Pour la troisième fois en six mois, Prince Invest Group a refusé une demande officielle du Rwanda pour l’achat d’armes. Danny El-Ashkar, président de l’entreprise et commissaire économique auprès de l’Union parlementaire européenne, a justifié cette décision en affirmant que Prince Invest reste attaché à la neutralité et aux objectifs de sécurité globale en Afrique. Cette décision marque un revers pour Kigali, alors que le pays est sous le feu des critiques internationales pour son rôle dans le conflit à l’est de la République démocratique du Congo (RDC).

Depuis plusieurs années, le Rwanda est accusé de fournir un soutien logistique et militaire au groupe rebelle M23, responsable de l’instabilité croissante en RDC. Des rapports des Nations Unies et d’autres organismes internationaux ont affirmé que l’armée rwandaise (RDF) approvisionne les combattants du M23 en armes et en munitions. Cette implication a conduit plusieurs pays occidentaux à imposer des sanctions contre le Rwanda.

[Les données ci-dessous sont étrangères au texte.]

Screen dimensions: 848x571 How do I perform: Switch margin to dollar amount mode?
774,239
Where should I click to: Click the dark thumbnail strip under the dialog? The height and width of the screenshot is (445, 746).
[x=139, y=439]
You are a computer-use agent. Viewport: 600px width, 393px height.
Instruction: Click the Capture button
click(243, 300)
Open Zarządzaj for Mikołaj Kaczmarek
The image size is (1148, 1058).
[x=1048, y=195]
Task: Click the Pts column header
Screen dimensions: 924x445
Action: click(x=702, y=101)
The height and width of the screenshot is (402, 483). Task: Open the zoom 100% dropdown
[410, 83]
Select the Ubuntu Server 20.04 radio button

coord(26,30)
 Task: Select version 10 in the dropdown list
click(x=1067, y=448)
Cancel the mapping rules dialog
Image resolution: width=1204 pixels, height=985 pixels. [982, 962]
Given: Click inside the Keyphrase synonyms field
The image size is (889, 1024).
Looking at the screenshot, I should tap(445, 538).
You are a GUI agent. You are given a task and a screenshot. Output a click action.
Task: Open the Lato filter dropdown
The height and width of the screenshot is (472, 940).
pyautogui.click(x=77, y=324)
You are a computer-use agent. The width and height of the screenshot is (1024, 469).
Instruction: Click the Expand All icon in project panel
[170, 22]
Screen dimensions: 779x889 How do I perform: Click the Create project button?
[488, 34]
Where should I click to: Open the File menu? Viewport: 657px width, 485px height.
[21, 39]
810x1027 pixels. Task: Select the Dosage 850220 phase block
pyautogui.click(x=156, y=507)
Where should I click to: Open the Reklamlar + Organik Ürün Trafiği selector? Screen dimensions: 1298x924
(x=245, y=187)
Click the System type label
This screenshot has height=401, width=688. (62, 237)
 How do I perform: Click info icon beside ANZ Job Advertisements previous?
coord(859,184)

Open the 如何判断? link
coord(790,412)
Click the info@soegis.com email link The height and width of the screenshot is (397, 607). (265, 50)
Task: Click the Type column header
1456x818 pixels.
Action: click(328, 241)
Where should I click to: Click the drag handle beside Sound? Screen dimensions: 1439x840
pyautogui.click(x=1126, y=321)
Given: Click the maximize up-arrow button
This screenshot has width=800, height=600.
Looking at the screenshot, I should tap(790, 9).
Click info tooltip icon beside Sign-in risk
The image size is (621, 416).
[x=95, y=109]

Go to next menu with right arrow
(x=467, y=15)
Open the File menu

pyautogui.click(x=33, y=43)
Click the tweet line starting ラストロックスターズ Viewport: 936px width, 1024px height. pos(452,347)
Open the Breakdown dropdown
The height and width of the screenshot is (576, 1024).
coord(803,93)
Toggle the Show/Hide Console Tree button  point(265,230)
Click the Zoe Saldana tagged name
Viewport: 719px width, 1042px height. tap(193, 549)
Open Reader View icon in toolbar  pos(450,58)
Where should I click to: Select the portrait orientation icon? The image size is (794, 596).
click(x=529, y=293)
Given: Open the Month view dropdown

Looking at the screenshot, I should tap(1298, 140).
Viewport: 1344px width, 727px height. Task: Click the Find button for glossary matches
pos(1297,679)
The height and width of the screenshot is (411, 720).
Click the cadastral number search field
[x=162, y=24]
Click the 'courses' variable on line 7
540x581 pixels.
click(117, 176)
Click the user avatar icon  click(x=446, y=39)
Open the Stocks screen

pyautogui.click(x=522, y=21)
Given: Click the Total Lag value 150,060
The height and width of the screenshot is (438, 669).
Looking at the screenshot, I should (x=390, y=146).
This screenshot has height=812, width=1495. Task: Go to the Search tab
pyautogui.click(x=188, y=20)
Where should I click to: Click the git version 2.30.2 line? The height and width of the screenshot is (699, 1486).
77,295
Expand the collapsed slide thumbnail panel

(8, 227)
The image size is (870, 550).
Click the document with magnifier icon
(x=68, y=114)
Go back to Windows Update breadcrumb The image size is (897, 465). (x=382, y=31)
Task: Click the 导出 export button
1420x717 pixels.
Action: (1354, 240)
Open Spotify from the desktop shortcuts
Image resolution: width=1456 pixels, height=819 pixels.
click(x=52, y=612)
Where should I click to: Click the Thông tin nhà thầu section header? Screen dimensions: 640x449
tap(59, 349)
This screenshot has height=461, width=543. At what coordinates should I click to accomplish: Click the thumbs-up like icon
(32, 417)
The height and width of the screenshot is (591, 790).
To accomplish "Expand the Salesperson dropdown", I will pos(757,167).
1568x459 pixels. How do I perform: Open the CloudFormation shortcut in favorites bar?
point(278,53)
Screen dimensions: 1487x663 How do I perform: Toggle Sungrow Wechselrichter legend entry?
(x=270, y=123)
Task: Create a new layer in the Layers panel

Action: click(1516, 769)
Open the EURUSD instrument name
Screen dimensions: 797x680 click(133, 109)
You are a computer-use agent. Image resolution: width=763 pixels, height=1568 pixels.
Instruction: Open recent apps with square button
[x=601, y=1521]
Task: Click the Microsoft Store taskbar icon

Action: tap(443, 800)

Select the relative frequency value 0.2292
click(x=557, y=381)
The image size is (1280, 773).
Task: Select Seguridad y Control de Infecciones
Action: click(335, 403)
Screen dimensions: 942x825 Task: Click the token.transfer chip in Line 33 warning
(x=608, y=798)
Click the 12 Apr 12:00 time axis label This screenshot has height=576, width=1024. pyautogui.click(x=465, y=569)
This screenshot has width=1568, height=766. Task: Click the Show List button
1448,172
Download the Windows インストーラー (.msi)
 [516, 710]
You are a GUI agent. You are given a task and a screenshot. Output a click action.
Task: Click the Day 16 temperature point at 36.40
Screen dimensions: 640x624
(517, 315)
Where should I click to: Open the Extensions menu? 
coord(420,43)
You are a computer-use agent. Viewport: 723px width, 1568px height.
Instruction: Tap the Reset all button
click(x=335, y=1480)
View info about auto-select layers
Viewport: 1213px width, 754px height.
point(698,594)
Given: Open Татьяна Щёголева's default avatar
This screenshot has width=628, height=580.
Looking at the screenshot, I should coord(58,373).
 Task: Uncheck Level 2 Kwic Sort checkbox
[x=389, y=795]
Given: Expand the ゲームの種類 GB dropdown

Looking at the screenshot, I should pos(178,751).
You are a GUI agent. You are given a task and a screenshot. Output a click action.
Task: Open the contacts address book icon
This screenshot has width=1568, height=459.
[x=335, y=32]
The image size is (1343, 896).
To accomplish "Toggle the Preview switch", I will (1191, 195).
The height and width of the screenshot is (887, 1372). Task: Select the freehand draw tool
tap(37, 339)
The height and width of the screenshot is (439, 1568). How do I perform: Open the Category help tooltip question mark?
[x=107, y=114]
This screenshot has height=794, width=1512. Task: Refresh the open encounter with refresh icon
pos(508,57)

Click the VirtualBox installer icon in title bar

Face à ces accusations, plusieurs fournisseurs internationaux d’armement se montrent réticents à conclure des accords avec Kigali. Prince Invest Group, acteur majeur du secteur de la défense en Afrique, a pourtant signé pour plus de 5 milliards de dollars de contrats militaires au cours des six derniers mois, mais a choisi de ne pas inclure le Rwanda dans ses partenariats. L’entreprise fournit des équipements de défense avancés, allant des armes légères aux systèmes de défense sophistiqués, mais semble vouloir éviter toute association avec Kigali, compte tenu des tensions diplomatiques croissantes.

La pression internationale sur le Rwanda ne cesse de s’intensifier. Outre les sanctions américaines, britanniques, canadiennes et allemandes, l’Union européenne et le Conseil de sécurité de l’ONU ont condamné Kigali pour ses activités militaires en RDC, même si des mesures concrètes tardent à être prises.

Le refus répété de Prince Invest Group d’armer le Rwanda est un signal fort indiquant que Kigali pourrait rencontrer de plus en plus de difficultés à moderniser son arsenal militaire. Alors que les accusations d’intervention en RDC pèsent lourdement sur son image, le Rwanda pourrait être contraint de chercher des alternatives sur le marché noir ou auprès de fournisseurs moins regardants sur la situation sécuritaire dans la région des Grands Lacs.